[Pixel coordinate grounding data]

+++

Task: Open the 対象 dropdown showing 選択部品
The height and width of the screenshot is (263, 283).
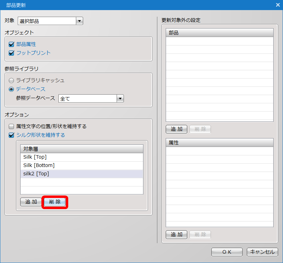Action: tap(80, 21)
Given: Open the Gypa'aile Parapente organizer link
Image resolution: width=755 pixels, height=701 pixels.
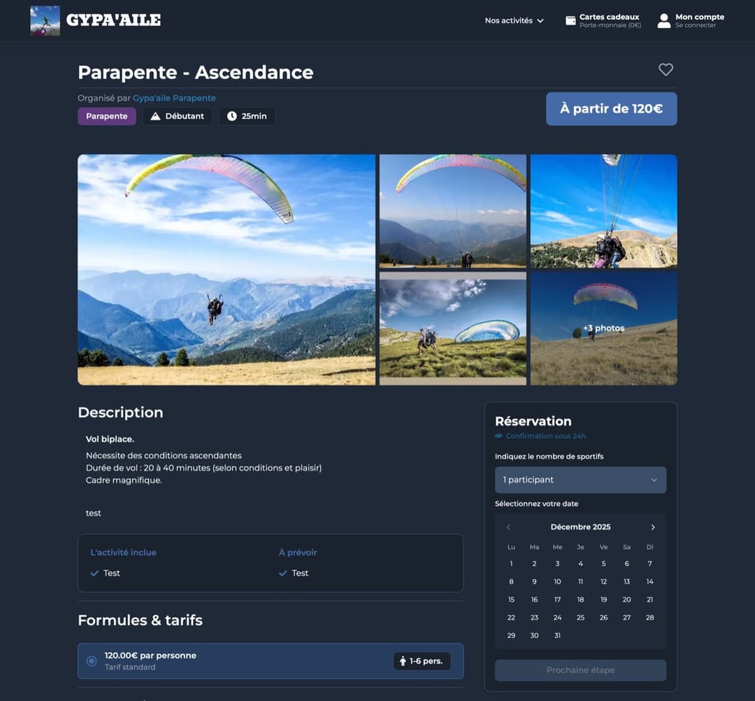Looking at the screenshot, I should coord(174,98).
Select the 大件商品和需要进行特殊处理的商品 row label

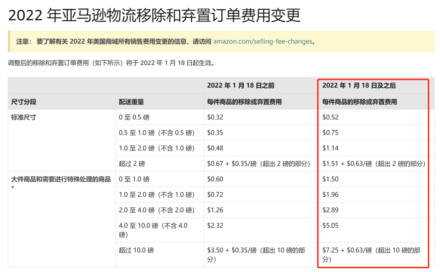pyautogui.click(x=61, y=179)

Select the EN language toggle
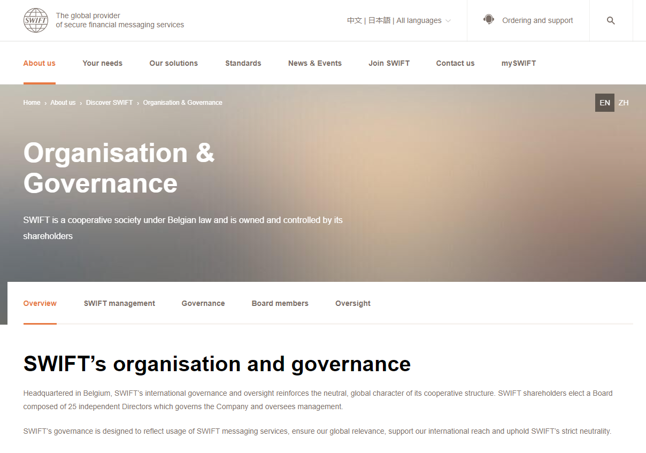click(x=604, y=103)
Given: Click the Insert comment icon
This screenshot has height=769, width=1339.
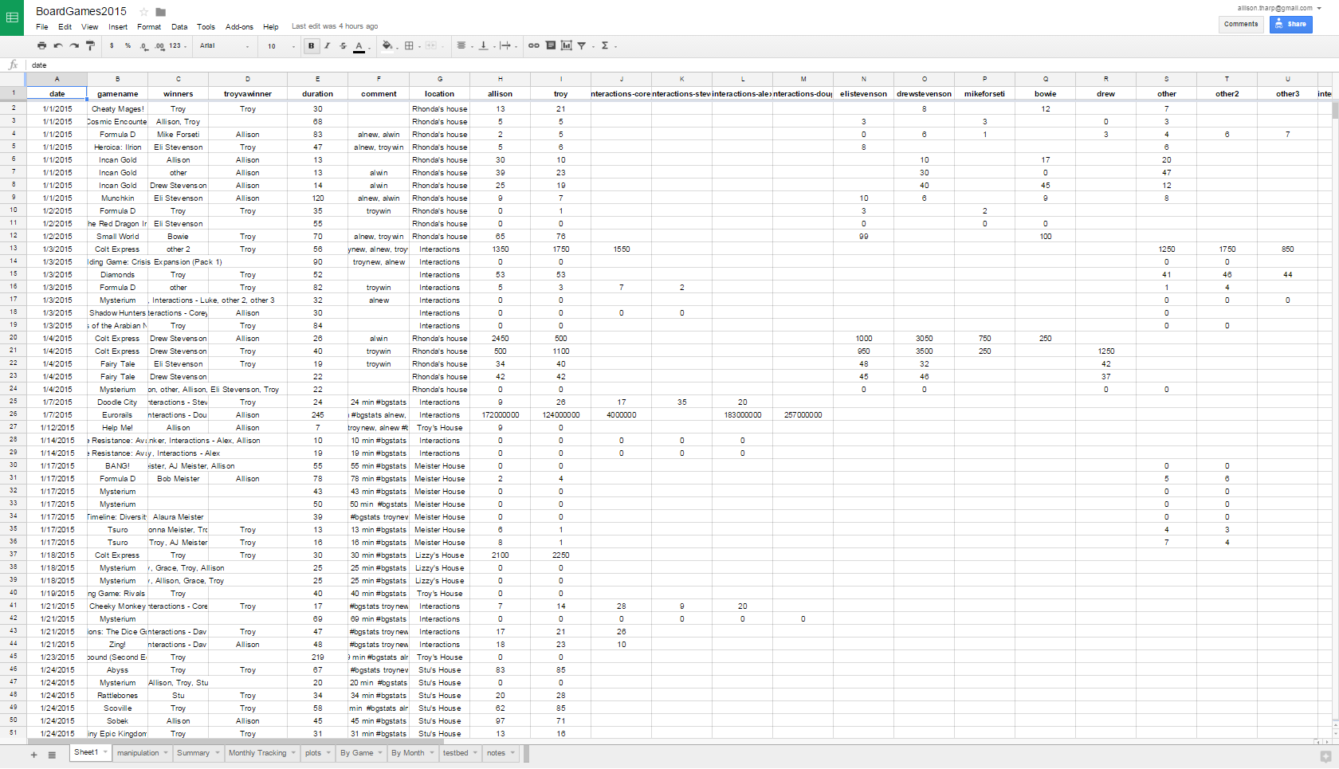Looking at the screenshot, I should (551, 46).
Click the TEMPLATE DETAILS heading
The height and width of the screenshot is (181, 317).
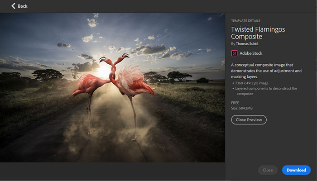pos(245,21)
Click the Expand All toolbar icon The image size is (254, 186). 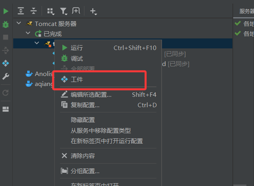[x=21, y=11]

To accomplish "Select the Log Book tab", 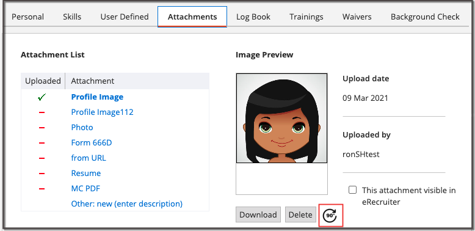I will pyautogui.click(x=253, y=17).
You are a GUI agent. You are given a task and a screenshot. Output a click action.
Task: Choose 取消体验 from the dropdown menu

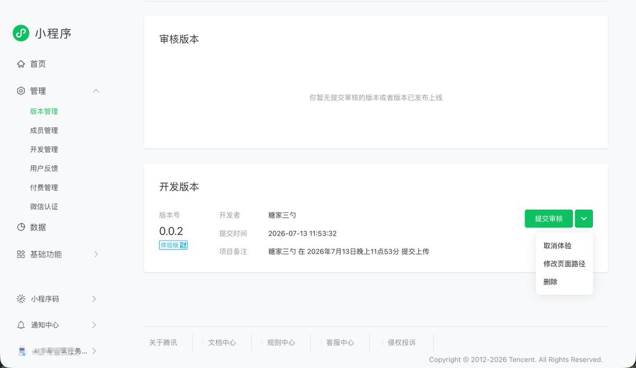[558, 246]
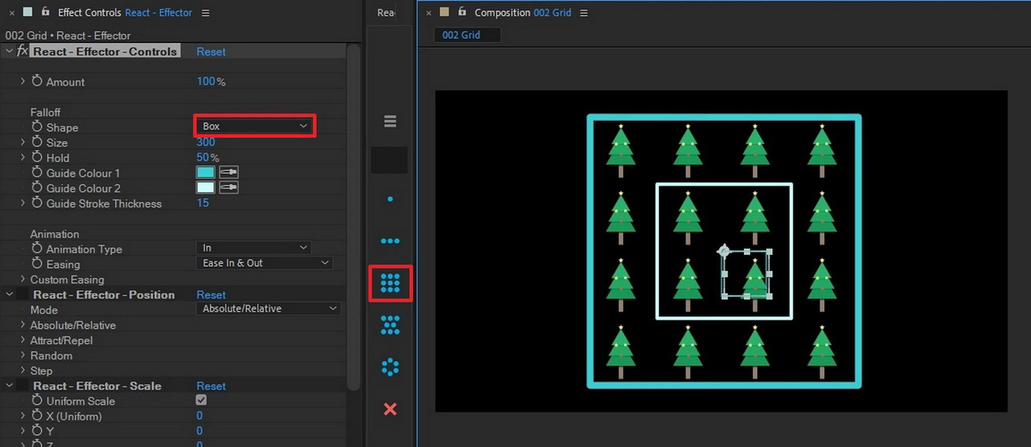
Task: Click the single dot icon in React panel
Action: 389,199
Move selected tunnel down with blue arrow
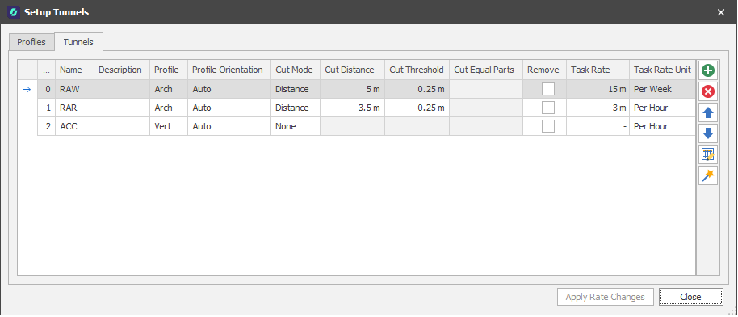Viewport: 738px width, 317px height. [708, 133]
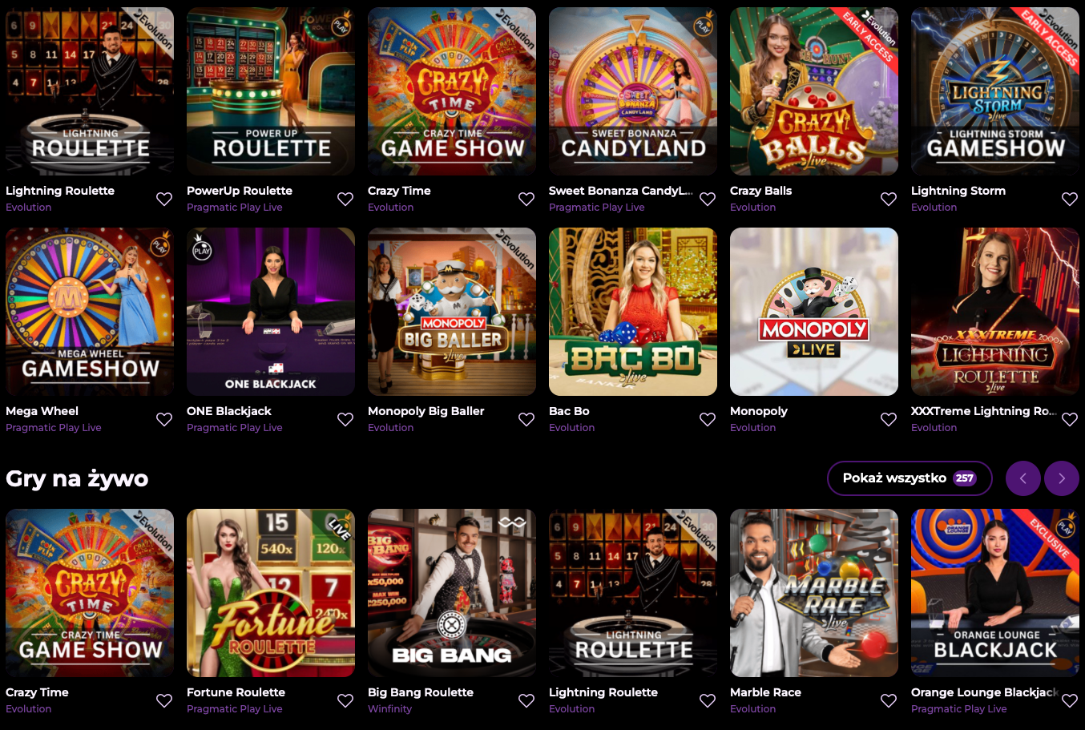Image resolution: width=1085 pixels, height=730 pixels.
Task: Go to previous games in Gry na żywo
Action: 1023,478
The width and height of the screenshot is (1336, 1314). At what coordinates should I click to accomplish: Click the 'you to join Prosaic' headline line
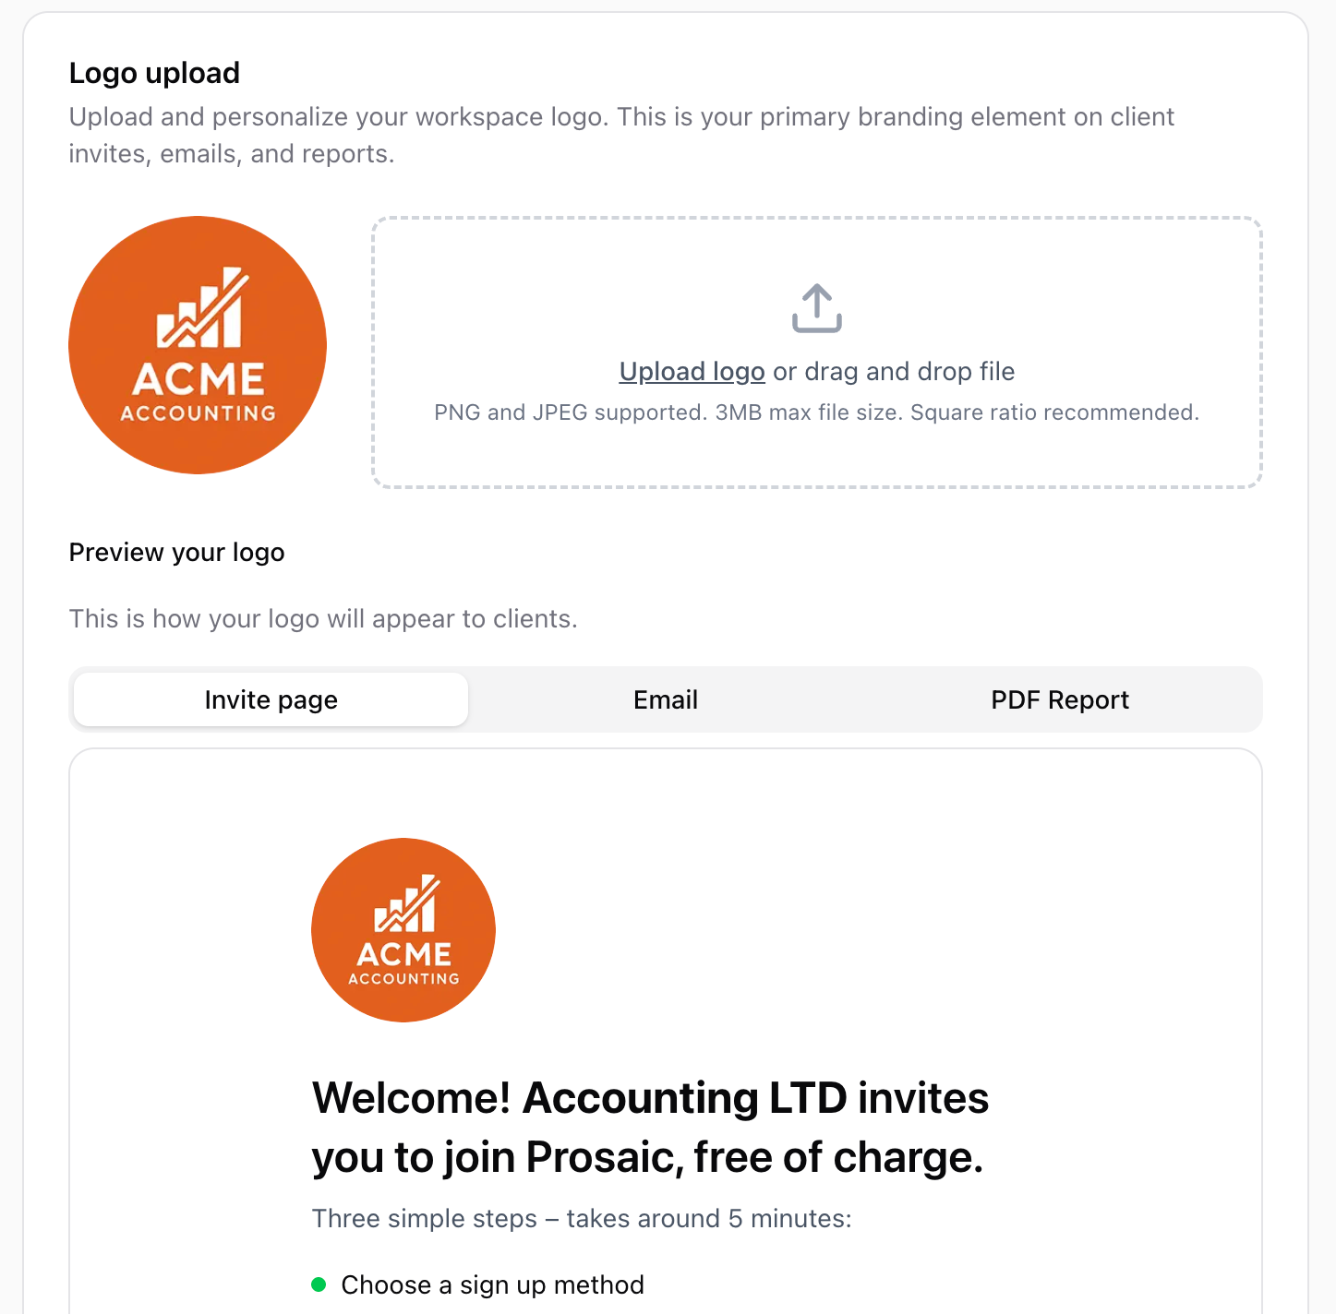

+++

Write out word for word every line from the line with "You are a GUI" through the final line of the records, both included, skipping the pictures.

→ **RESULT OF THIS TASK**:
You are a GUI agent. You are given a task and a screenshot. Output a click action.
Task: Choose 取消体验 from the dropdown menu

[558, 246]
Task: Click the single dot icon in React panel
Action: 389,199
Move selected tunnel down with blue arrow
Viewport: 738px width, 317px height. [708, 133]
Image resolution: width=1085 pixels, height=730 pixels.
Task: Go to previous games in Gry na żywo
Action: 1023,478
The width and height of the screenshot is (1336, 1314). At what coordinates should I click to accomplish: Click the 'you to join Prosaic' headline line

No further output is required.